所给文本
──────
同样，也是利用AQS的state变量来标识锁的个数，不同的是，ReentrantReadWriteLock利用高16位表示读锁，低16位表示写锁。两个抽象方法 writerShouldBlock 和 ReaderShouldBlock ，子类 FairSync 和 NonfairSync 通过实现这两个方法来提供公平/非公平锁的功能。

ReadLock

实现 java.util.concurrent.locks.Lock 接口：

public static class ReadLock implements java.util.concurrent.locks.Lock, java.io.Serializable {
    private final Sync sync;
  
    protected ReadLock(ReentrantReadWriteLock lock) {
        sync = lock.sync;
    }
  
    /**
     * Acquires the read lock.
     *
     * <p>Acquires the read lock if the write lock is not held by
     * another thread and returns immediately.
     *
     * <p>If the write lock is held by another thread then
     * the current thread becomes disabled for thread scheduling
     * purposes and lies dormant until the read lock has been acquired.
     */
    public void lock() {
      	// 见上Sync的该方法的解析
        sync.acquireShared(1);
    }
  
    /**
     * Attempts to release this lock.
     *
     * <p>If the number of readers is now zero then the lock
     * is made available for write lock attempts.
     */
    public void unlock() {
      	// 见上Sync的该方法的解析
        sync.releaseShared(1);
    }
  
    public java.util.concurrent.locks.Condition newCondition() {
        throw new UnsupportedOperationException();
    }
  
  // 省略其他代码，有兴趣可以自行研读源码
  // like lockInterruptibly tryLock tryLock(long timeout, TimeUnit unit)
──────
现有数据

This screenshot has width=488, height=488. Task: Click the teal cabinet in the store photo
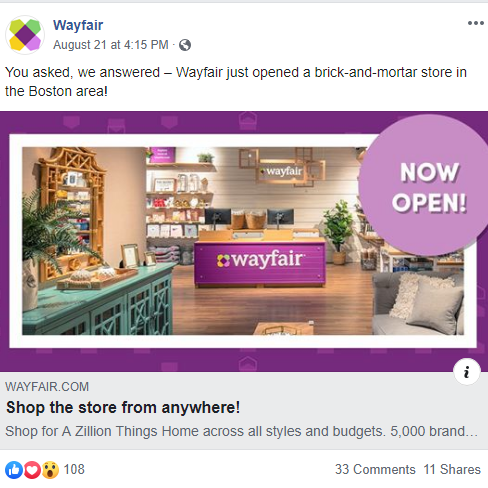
──────
任务列表
• A. 把讲ReadLock源码的那段文字重抄一遍，从含有“protected ReadLock(ReentrantReadWriteLock lock)”的地方开始，到“and returns immediately.”为止，中间的“read lock”一律改成“shared lock”。
• B. 接着讲ReadLock源码的那段文字，从它停下的地方往下写。
那些行跟这里要做的事没关系。

参考答案
• A.
protected ReadLock(ReentrantReadWriteLock lock) {
        sync = lock.sync;
    }
  
    /**
     * Acquires the shared lock.
     *
     * <p>Acquires the shared lock if the write lock is not held by
     * another thread and returns immediately.

• B.
}

ReadLock是不支持 newCondition 这一api的。

WriteLock

同样，WriteLock也是实现了java.util.concurrent.locks.Lock接口:

public static class WriteLock implements java.util.concurrent.locks.Lock, java.io.Serializable {
    private final Sync sync;
  
    protected WriteLock(ReentrantReadWriteLock lock) {
        sync = lock.sync;
    }
  
    public void lock() {
      	// 见上Sync解析
        sync.acquire(1);
    }
  
    public void unlock() {
      	// 见上Sync解析
        sync.release(1);
    }
  
    public java.util.concurrent.locks.Condition newCondition() {
        return sync.newCondition();
    }
  
  	// 省略其他代码
}

WriteLock是支持newCondition api的，这一api是构造一个AQS的内部类实例，具体可以看我之前的文章。

WriteLock.lock

先看一下写锁的加锁流程。
WriteLock.lock() 调用内部类Sync的 acquire(1) 方法，acquire方法AQS提供的一个方法：

   // from AQS
public final void acquire(int arg) {
     	// tryAcquire from Sync 如果已经有读锁或者写锁已经被其他线程持有，则返回false
       if (!tryAcquire(arg) &&
           // 尝试获取写锁失败，则入队一个EXCLUSIVE互斥节点
           acquireQueued(addWaiter(Node.EXCLUSIVE), arg))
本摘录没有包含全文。